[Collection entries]
□ □ □ □ □ □ □

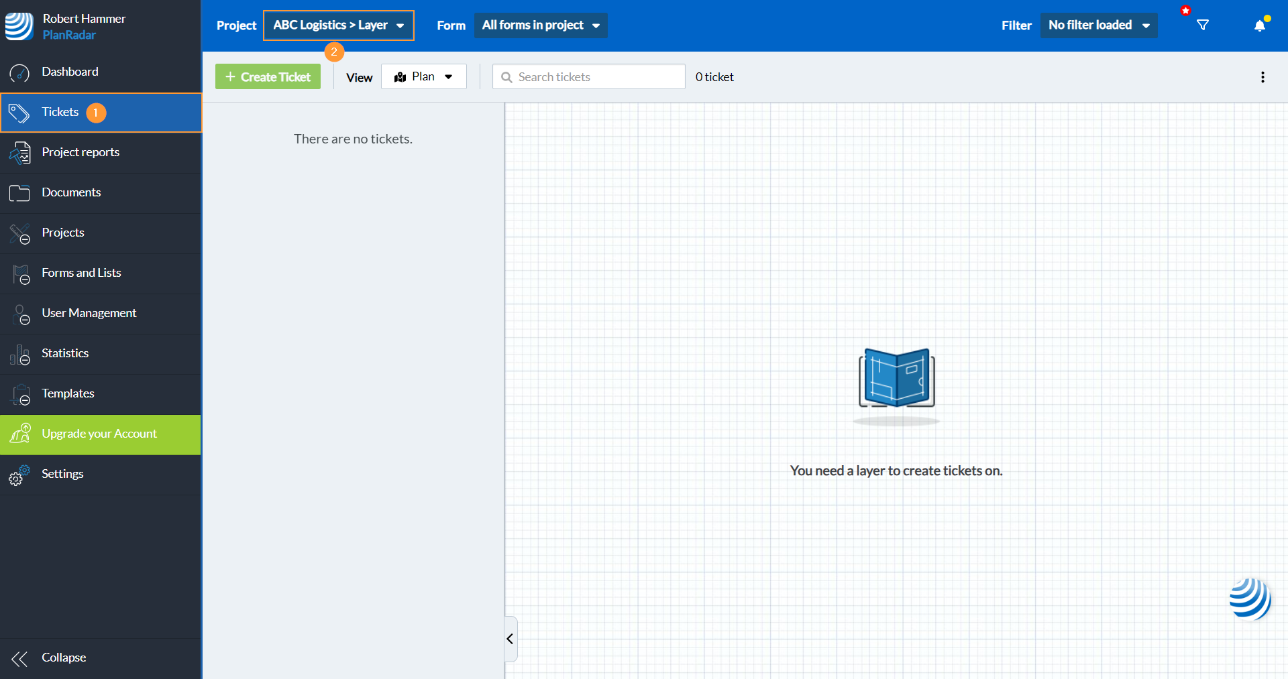Collapse the ticket list panel with arrow
1288x679 pixels.
(511, 639)
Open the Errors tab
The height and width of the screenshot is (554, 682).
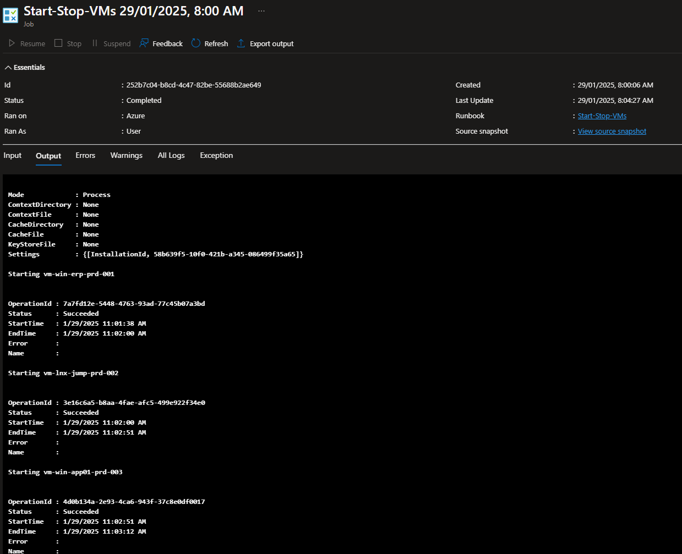click(85, 156)
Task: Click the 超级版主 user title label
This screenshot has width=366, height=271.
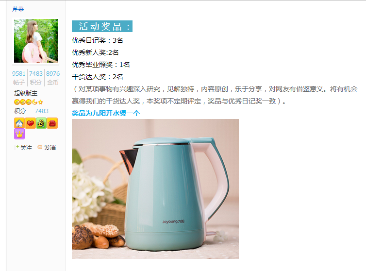Action: click(x=26, y=93)
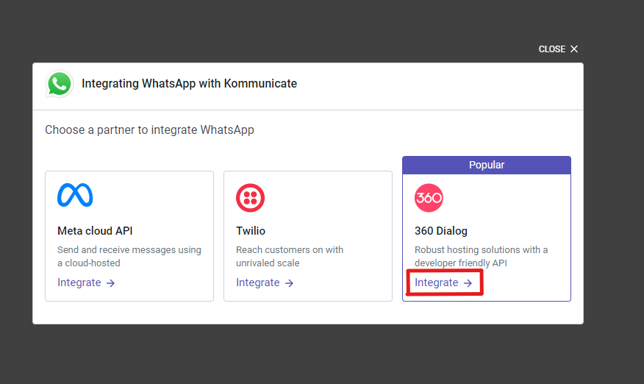Screen dimensions: 644x384
Task: Click the Meta cloud API description text
Action: point(129,256)
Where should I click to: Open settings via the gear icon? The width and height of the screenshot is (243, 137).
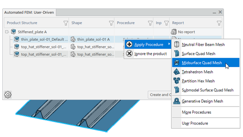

□ □ □ □ □ □ □

WORK TO BE COMPLETED:
Check the records above line by line and tally those holding the string "Open". Answer with the number only.

OUTPUT OF THE TASK:
2